=== Instructions for the task ===
Continue the article on saxophonist Oliver Sain from the point where it stops.

- Born: Oliver Sain Jr. March 1, 1932 Dundee, Mississippi, U.S.
- Died: October 28, 2003 (aged 71) St Louis, Missouri, U.S.
- Genres: R&B, blues, disco, jazz
- Occupations: Saxophonist, bandleader, songwriter, record producer
- Years active: 1949–2003
- Formerly of: Kings of Rhythm

= Oliver Sain =

American saxophonist and songwriter (1932–2003)

Oliver Sain Jr. (March 1, 1932 - October 28, 2003) was an American saxophonist, songwriter, bandleader, drummer and record producer, who was an important figure in the development of rhythm and blues music, notably in St Louis, Missouri.

==Biography==
He was born in Dundee, Mississippi, the grandson of Dan Sane, the guitarist in Frank Stokes' Memphis blues act the Beale Street Sheiks. (The spelling discrepancy was the result of a birth certificate error.) He played trumpet and drums as a child. In 1949, he moved to Greenville, Mississippi, to join his stepfather, pianist Willie Love, as a drummer in a band fronted by Sonny Boy Williamson, soon leaving to join Howlin’ Wolf where he acted as a drummer intermittently for the following decade. After returning from the United States Army draft, serving in the Korean War, he returned to Greenville, and took up the saxophone to rejoin Love in Little Milton's backing band.

=== Data supplied ===

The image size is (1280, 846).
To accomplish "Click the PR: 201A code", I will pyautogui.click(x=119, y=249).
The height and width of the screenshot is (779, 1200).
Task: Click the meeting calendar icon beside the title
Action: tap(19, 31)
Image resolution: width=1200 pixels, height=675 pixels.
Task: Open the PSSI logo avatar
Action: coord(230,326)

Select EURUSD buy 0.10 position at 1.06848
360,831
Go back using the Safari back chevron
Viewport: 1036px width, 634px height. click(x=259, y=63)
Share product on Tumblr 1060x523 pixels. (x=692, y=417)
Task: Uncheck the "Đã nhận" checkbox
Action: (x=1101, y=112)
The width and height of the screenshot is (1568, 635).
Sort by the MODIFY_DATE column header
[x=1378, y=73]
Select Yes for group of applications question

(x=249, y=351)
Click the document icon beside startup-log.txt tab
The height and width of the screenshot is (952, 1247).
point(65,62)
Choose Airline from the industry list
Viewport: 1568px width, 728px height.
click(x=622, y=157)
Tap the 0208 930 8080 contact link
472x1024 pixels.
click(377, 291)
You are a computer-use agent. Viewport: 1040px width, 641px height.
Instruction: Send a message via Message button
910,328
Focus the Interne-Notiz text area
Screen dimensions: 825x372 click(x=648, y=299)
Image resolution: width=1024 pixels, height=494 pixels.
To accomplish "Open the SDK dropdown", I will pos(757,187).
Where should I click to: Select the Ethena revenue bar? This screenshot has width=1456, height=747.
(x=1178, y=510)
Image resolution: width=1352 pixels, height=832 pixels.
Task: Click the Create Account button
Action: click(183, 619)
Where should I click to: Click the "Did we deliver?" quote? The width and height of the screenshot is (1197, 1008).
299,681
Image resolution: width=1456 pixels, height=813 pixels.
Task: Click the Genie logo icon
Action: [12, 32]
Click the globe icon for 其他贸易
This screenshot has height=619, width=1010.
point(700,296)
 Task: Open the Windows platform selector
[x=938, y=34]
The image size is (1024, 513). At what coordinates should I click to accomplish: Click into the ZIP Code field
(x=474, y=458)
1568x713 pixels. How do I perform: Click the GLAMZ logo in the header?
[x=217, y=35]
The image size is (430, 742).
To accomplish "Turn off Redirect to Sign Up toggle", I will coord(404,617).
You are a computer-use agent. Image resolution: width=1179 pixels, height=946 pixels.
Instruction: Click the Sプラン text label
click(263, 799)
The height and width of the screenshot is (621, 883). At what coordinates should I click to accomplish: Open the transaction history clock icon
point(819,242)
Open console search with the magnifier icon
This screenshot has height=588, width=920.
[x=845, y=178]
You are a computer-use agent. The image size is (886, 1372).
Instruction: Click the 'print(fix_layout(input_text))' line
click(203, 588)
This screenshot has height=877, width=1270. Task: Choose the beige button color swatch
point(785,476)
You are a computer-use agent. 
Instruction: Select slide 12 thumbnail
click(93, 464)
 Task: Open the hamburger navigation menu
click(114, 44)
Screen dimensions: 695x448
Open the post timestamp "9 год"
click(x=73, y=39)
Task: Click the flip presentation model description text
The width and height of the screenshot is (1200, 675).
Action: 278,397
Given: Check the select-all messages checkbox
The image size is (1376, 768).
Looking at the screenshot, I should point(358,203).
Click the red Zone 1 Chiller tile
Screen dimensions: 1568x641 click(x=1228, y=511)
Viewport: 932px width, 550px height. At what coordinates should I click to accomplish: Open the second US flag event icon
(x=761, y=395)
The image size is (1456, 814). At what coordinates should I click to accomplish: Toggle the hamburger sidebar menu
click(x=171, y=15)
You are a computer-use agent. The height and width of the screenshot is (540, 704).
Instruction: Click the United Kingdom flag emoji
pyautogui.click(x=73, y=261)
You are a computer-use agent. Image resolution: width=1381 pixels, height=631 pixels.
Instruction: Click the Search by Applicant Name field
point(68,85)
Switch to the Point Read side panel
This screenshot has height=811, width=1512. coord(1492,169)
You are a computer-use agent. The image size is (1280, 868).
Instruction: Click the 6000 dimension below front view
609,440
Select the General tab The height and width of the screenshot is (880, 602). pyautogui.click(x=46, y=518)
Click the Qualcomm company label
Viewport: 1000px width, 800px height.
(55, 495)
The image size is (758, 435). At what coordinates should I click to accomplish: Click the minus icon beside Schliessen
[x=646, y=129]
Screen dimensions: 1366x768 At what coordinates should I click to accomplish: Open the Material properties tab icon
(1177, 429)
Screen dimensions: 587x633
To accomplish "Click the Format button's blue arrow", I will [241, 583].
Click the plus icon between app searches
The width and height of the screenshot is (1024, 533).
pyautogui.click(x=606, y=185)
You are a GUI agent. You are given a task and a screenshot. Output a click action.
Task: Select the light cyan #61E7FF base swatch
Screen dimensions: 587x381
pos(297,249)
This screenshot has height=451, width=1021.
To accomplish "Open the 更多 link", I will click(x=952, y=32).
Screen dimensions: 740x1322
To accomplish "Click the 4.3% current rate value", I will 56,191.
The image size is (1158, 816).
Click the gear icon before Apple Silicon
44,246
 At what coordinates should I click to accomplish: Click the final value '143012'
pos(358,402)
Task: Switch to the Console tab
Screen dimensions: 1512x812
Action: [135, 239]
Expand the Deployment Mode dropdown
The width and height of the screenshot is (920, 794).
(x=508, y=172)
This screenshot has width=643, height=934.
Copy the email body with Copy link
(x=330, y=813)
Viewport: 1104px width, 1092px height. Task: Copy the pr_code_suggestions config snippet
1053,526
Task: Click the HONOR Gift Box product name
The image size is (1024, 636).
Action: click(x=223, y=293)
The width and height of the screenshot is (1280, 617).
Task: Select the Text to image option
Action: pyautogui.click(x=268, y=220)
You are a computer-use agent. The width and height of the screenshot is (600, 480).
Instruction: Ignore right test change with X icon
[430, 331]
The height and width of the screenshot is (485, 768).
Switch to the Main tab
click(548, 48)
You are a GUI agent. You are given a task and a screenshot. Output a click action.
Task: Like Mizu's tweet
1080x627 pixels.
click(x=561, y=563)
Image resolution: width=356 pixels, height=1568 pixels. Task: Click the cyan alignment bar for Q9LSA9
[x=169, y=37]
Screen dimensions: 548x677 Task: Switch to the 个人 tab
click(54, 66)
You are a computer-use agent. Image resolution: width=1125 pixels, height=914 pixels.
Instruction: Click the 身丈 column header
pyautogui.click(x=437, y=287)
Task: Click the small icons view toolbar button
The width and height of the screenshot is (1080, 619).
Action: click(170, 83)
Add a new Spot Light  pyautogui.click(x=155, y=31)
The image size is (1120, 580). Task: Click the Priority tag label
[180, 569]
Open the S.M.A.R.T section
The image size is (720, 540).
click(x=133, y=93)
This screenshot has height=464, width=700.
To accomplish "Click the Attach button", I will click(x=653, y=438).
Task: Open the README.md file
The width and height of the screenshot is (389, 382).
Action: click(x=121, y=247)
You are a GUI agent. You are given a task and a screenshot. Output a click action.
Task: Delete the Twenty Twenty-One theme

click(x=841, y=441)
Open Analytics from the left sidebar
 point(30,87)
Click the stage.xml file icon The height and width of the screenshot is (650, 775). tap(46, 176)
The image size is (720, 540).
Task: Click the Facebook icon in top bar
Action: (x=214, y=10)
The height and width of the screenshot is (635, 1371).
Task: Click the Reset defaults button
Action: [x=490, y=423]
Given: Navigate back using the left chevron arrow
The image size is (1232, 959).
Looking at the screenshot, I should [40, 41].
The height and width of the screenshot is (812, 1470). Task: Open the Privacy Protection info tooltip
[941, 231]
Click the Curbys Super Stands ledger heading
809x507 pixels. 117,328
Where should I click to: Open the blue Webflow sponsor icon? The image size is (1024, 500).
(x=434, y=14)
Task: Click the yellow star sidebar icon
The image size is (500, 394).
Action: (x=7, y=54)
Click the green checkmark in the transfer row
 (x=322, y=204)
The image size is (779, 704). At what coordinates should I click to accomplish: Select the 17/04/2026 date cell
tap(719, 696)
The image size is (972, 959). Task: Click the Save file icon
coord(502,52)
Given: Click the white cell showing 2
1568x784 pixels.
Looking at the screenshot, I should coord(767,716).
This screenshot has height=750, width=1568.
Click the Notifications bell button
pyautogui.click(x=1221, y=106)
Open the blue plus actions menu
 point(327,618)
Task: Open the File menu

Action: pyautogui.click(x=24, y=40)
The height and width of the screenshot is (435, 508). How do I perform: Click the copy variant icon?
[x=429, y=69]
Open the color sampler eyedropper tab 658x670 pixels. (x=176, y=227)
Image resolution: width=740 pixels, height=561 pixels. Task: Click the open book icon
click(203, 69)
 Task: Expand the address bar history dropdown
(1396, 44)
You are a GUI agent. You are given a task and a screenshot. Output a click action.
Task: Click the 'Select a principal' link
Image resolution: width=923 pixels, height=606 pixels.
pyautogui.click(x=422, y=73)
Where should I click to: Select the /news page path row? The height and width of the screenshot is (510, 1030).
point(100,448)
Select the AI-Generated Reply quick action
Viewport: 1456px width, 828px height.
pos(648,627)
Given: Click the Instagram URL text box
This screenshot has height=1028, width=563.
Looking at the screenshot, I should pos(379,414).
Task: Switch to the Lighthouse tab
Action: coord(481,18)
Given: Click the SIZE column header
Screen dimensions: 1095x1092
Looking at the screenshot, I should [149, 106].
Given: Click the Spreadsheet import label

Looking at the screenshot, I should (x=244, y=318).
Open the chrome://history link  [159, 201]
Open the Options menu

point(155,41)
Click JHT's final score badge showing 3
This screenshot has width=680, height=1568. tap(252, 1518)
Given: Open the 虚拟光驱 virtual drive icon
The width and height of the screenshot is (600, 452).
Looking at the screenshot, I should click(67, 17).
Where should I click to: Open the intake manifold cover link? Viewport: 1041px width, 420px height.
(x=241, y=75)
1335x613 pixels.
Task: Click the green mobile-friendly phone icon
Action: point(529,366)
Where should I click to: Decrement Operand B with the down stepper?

=== Result for this exercise ===
Sain moved to Chicago in 1955, sometimes sitting in with Howlin' Wolf's band and becoming acquainted with the owners of Chess Records. In 1959, he was invited by Little Milton to join him for club engagements in East St Louis, and over time became Little Milton's musical director, as well as performing occasionally with Ike Turner's Kings of Rhythm. He recruited Fontella Bass as the Little Milton band's keyboard player, only later discovering her singing talents.

After a few years, Sain left Little Milton's band and installed Fontella Bass and Bobby McClure as co-lead singers in his Oliver Sain Soul Revue. The band made its first recordings in 1964, and the following year Sain wrote and produced Bass and McClure's number 5 R&B chart hit, "Don't Mess Up a Good Thing" recorded at the Chess studios in Chicago and released on the subsidiary Checker label. The song was later covered by Gregg Allman of the Allman Brothers Band, on his solo album Laid Back. After Bass left Sain's band for a solo career, she was replaced by Barbara Carr, who continued to sing with Sain until 1972.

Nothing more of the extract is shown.